While the 29-year-old and new father watches the final round of the U.S. Open in the living room of his Chattanooga home, he will also be playing with and admiring the six-month-old twins he and his wife, Jourdan, are adopting. His big Father's Day present will come a day after the holiday when the adoption of the twins, a brother and sister, is legally finalized.
John, who is an investment officer at Unum, is one of the fathers who has taken advantage of the Chattanooga-based insurance company's six-week paid parental leave program that launched in 2018. John said he was the first one on his department's team to take advantage of the new leave program starting in December when the twins were born.
A survey recently conducted by Unum of 500 new U.S. parents across the country found that 37% of new fathers said they feel there is still a stigma in their workplace around new parents, with 80% of them experiencing it firsthand.
Even though 62% of the 500 parents surveyed said their employer offers paid parental leave, 50% spent 30 days or less away from the workplace when they had or adopted a child.
"While more dads say their workplace offers parental leave, it's clear that both new mothers and fathers are encountering stigma about actually taking time off," said Angel Bennett, director of Unum's Leave Management Center.
"For [Human Resources], this means having an open dialogue within the workplace, encouraging managers to lead by example in taking parental leave and supporting new moms and dads in the development of their leave and return-to-work plans."
John said he "wrestled" with the decision to take off the full six weeks last year.
He said his decision to take the full amount boiled down to three things — helping his stay-at-home wife and alleviating some of her burden, having six uninterrupted weeks with his family and setting a precedent for his team and colleagues to feel comfortable taking the paid parental leave themselves in the future.
"I have always been in finance, and I think there's definitely a stigma, especially for fathers," John said. "The neat thing at Unum is I was really encouraged to take it at every level by both colleagues and even the CEO."
About 40% of U.S. employers offer some amount of paid parental leave for both birth and non-birth parents, up from 25% reported in 2015, according to Mercer's 2018 Survey on Absence and Disability Management. The organization surveyed more than 400 employers.
The Family and Medical Leave Act law requires many employers to provide both male and female employees with 12 weeks of unpaid family leave after the birth or adoption of a child. But seven states actually offer paid parental leave, as well, including Connecticut, California, Rhode Island, New York, New Jersey, Washington and Massachusetts.
On a recent afternoon, the twins had just woken up from a nap and were content with being held in their parents' arms.
Jourdan said her daughter loves to be the center of attention and is always babbling. The boy is "much more chill," she explained. The parents said they did not want to disclose the children's names in order to protect their privacy.

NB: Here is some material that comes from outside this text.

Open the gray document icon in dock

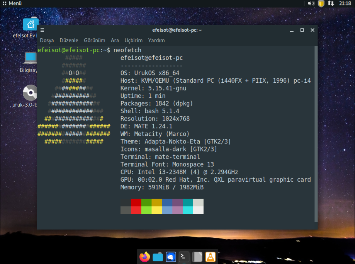[x=197, y=257]
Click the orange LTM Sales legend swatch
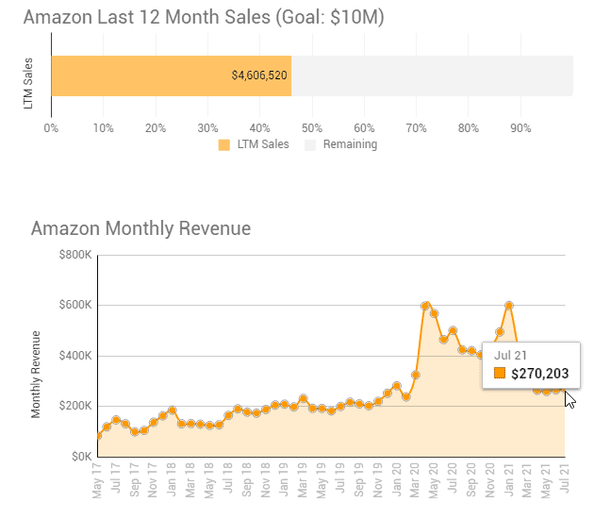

"They love each other," Jourdan said. "They'll just stare at each other and talk and reach for each other."
John says he's a "pro" at changing diapers now and the six weeks helped them adjust to a new, shorter sleep schedule.

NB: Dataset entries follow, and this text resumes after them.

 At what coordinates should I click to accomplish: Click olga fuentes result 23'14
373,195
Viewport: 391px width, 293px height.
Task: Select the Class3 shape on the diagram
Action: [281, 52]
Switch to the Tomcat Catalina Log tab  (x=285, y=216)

"I have this theory that some people are born with the ability to go on low sleep and others are not, and both Jourdan and I are eight-hour sleepers," he said.
"We were eight-hour sleepers," Jourdan chimed in.
"We were eight-hour sleepers," John agreed. "So, learning how to adapt to minimal sleep was a wake-up call. No pun intended."
John's advice for those new parents battling with whether or not to take longer parental leave is to take it because chances are, that time together won't happen again.
"Your job will always be there — work will always be there," he said. "But to have that family time with your children and your spouse, you just won't get it again."